Bitmask for exactly one byte in C

Question

My goal is to save a long in four bytes like this:

unsigned char bytes[4];
unsigned long n = 123;

bytes[0] = (n >> 24) & 0xFF;
bytes[1] = (n >> 16) & 0xFF;
bytes[2] = (n >> 8) & 0xFF;
bytes[3] = n & 0xFF;

But I want the code to be portable, so I use CHAR_BIT from <limits.h>:

unsigned char bytes[4];
unsigned long n = 123;

bytes[0] = (n >> (CHAR_BIT * 3)) & 0xFF;
bytes[1] = (n >> (CHAR_BIT * 2)) & 0xFF;
bytes[2] = (n >> CHAR_BIT) & 0xFF;
bytes[3] = n & 0xFF;

The problem is that the bitmask 0xFF only accounts for eight bits, which is not necessarily equivalent to one byte. Is there a way to make the upper code completely portable for all platforms?

I think I'm missing something, but why is the first not portable? — efox29, Apr 29 '21 at 19:40
@efox29 A [`char`](https://en.wikipedia.org/wiki/C_data_types#Basic_types) is defined to have `CHAR_BIT` bits in C, which is not always `8`. — Andy Sukowski-Bang, Apr 29 '21 at 19:42
@efox29 there are some architectures where byte is larger than 8 bits. — tstanisl, Apr 29 '21 at 19:42
first thought is an extra step to create an "0xFF bit mask" thats `CHAR_BIT` size... `unsigned long bitmask = 0;`, then loop `CHAR_BIT` times, ORing in a 1 at each incrementing position, then `.. & bitmask;` instead of `.. & 0xFF;` — yano, Apr 29 '21 at 19:44
moreover, there is no guarantee that `long` consists of 4 bytes. So the task you try to solve is not portable :) — tstanisl, Apr 29 '21 at 19:45
@tstanisl I know, but 4 bytes are guaranteed to be able to hold the minimum size of a long. — Andy Sukowski-Bang, Apr 29 '21 at 19:47
interesting...but does it even matter? You are storing your values in an unsigned char (which may or may not be 8 bits). Why not use stdint.h to get uint8_t which specifies size ? — efox29, Apr 29 '21 at 19:48
@AndySukowski-Bang, so please explain why my compiler says that `sizeof(long)` is 8? — tstanisl, Apr 29 '21 at 19:50
@tstanisl I said that they are guaranteed to be able to hold the _minimum size_ of a long. But you are right, it's not completely portable.

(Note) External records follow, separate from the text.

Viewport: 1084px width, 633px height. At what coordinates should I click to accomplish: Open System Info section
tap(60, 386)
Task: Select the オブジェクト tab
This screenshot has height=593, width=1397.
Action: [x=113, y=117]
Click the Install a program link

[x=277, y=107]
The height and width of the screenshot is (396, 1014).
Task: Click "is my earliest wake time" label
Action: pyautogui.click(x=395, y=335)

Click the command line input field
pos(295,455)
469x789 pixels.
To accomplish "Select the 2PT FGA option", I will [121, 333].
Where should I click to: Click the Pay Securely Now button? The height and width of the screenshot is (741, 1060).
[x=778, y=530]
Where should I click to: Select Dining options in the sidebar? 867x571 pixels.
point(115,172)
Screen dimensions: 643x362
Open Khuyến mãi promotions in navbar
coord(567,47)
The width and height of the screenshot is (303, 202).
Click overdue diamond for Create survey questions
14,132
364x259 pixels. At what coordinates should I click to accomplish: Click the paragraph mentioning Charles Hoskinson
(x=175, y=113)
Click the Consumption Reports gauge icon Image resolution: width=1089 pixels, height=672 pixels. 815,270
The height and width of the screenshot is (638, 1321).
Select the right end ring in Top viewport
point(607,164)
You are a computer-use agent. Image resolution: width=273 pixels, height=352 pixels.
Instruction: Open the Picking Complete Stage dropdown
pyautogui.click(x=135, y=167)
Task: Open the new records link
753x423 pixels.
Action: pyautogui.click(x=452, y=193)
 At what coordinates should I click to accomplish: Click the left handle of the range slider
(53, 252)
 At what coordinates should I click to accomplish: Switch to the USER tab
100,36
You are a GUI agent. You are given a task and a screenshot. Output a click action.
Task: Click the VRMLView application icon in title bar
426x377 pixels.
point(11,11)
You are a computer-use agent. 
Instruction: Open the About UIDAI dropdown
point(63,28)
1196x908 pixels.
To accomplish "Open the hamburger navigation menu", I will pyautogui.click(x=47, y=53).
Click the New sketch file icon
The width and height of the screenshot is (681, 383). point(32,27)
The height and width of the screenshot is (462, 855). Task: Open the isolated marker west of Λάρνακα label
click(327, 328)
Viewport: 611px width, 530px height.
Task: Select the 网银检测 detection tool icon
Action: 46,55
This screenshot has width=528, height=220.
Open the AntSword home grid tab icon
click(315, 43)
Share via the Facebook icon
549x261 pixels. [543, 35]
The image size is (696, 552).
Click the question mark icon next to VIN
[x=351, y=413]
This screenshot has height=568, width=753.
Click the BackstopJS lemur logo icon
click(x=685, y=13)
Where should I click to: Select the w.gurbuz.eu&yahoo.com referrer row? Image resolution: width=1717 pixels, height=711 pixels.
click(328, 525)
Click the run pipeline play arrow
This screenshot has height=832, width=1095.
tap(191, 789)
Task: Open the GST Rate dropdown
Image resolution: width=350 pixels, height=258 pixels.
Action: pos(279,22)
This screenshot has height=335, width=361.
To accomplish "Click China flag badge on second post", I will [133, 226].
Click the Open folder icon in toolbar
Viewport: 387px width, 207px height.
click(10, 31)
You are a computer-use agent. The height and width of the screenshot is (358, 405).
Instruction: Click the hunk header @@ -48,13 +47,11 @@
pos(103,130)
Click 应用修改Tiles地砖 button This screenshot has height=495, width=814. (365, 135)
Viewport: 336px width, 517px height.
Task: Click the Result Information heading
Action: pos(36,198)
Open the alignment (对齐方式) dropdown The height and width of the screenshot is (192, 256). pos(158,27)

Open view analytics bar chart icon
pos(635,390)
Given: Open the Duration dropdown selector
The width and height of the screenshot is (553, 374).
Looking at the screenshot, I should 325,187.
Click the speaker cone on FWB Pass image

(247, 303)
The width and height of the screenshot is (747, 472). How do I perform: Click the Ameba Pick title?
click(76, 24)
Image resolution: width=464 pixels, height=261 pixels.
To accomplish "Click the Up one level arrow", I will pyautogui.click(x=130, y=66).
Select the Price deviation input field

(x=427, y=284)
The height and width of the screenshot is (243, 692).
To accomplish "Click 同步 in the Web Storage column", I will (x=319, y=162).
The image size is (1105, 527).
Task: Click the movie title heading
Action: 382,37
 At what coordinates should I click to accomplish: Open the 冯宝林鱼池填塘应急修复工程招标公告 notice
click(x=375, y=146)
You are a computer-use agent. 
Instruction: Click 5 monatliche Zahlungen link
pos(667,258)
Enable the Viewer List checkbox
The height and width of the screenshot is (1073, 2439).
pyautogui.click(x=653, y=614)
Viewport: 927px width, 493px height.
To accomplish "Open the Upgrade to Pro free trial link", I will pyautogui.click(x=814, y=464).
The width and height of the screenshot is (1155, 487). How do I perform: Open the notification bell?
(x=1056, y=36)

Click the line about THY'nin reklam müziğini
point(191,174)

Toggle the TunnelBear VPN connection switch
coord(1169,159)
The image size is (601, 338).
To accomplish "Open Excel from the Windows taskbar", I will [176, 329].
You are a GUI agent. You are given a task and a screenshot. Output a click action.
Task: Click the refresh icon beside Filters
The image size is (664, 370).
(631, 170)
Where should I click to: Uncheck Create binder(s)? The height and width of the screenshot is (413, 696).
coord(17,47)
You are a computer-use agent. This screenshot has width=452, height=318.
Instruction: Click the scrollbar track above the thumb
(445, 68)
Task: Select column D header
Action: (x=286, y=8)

But the numbers stored are not actually that big. — Andy Sukowski-Bang, Apr 29 '21 at 19:52
So maybe the real problem is how to portable encode a number from range 0..2^32-1 as "bytes"? — tstanisl, Apr 29 '21 at 19:57
The best solution to the problem is `_Static_assert(CHAR_BITS==8, "Don't import C libraries into your horrible exotic DSP project. And consider getting a better CPU.");` — Lundin, Apr 30 '21 at 08:54
@Lundin, unfortunately, it will work only on C11 compiler which is not likely to be available for "horrible exotic DSP" machine. Anyway, I support the idea — tstanisl, Apr 30 '21 at 19:45

Zoso · Accepted Answer · 2021-04-29T20:28:19.373

How about something like:

unsigned long mask = 1;
mask<<=CHAR_BIT;
mask-=1;

and then using this as the mask instead of 0xFF?

Test program:

#include <stdio.h>

int main() {
    #define MY_CHAR_BIT_8 8
    #define MY_CHAR_BIT_9 9
    #define MY_CHAR_BIT_10 10
    #define MY_CHAR_BIT_11 11
    #define MY_CHAR_BIT_12 12
    {
        unsigned long mask = 1;
        mask<<=MY_CHAR_BIT_8;
        mask-= 1;
        printf("%lx\n", mask);
    }
    {
        unsigned long mask = 1;
        mask<<=MY_CHAR_BIT_9;
        mask-= 1;
        printf("%lx\n", mask);
    }
    {
        unsigned long mask = 1;
        mask<<=MY_CHAR_BIT_10;
        mask-= 1;
        printf("%lx\n", mask);
    }
    {
        unsigned long mask = 1;
        mask<<=MY_CHAR_BIT_11;
        mask-= 1;
        printf("%lx\n", mask);
    }
    {
        unsigned long mask = 1;
        mask<<=MY_CHAR_BIT_12;
        mask-= 1;
        printf("%lx\n", mask);
    }
}

Output:

ff
1ff
3ff
7ff
fff

I suggest using `unsigned long`, not `uint32_t` as the type of mask should be same as the serialized type. — tstanisl, Apr 29 '21 at 20:14

score 1 · Answer 2 · answered Apr 30 '21 at 09:25

I work almost exclusively with embedded systems where I rather often have to provide portable code between all manner of more or less exotic systems. Like writing code which will work both on some tiny 8 bit MCU and a x86_64.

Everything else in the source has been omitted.